The RSF on Thursday posted a video it said showed the provision of food and medical aid to people displaced in Garney. Aid workers said the force may also be trying to keep people in towns it controls to attract foreign aid.

Some 260,000 people were still in al-Fashir around the time of the attack, but only 62,000 have been counted elsewhere, and only several thousand of them in Tawila, which is controlled by a neutral force.

In another of the testimonies obtained and verified by Reuters, Tahani Hassan, a former hospital cleaner, said she fled to Tawila early on Sunday after her brother-in-law and uncle were killed by stray bullets.

On the way, she and her family were apprehended by three men in RSF uniforms who searched them, beat them and insulted them, she said.

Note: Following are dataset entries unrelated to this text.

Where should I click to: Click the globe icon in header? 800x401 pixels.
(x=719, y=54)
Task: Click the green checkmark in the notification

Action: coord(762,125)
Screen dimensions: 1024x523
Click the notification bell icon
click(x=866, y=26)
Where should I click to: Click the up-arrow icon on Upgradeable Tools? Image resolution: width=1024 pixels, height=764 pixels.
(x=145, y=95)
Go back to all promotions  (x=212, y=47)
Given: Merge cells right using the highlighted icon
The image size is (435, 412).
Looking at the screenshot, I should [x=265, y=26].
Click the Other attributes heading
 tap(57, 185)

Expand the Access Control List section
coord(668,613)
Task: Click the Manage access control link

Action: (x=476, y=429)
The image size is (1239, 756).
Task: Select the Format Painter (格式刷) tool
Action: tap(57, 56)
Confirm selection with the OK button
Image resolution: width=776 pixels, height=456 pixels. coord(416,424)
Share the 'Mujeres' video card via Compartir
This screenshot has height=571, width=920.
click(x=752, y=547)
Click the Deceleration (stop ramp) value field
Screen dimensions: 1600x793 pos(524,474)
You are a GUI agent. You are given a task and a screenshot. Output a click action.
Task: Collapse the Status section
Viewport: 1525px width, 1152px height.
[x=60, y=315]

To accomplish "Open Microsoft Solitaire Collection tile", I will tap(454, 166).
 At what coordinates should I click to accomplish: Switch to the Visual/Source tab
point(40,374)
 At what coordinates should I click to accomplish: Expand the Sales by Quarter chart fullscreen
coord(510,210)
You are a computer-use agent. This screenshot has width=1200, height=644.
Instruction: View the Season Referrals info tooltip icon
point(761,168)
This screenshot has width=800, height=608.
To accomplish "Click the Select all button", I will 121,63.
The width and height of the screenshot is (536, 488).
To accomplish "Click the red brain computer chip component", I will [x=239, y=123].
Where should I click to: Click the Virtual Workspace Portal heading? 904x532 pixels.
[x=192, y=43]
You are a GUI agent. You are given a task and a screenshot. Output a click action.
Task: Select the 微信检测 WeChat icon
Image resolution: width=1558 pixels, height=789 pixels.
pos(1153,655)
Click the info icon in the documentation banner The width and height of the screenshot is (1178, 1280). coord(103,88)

“They hit us hard. They threw our clothes on the ground. Even I, as a woman, was searched,” she said, adding that their food and water was also spilled on the ground.

They eventually made it to Garney where the fighters separated women and children from the men, most of whom they did not see again, including her brother and a second brother-in-law.

“We can’t say they are alive, because of how they treated us,” Hassan said. “If they don’t kill you, the hunger will kill you, the thirst will kill you.”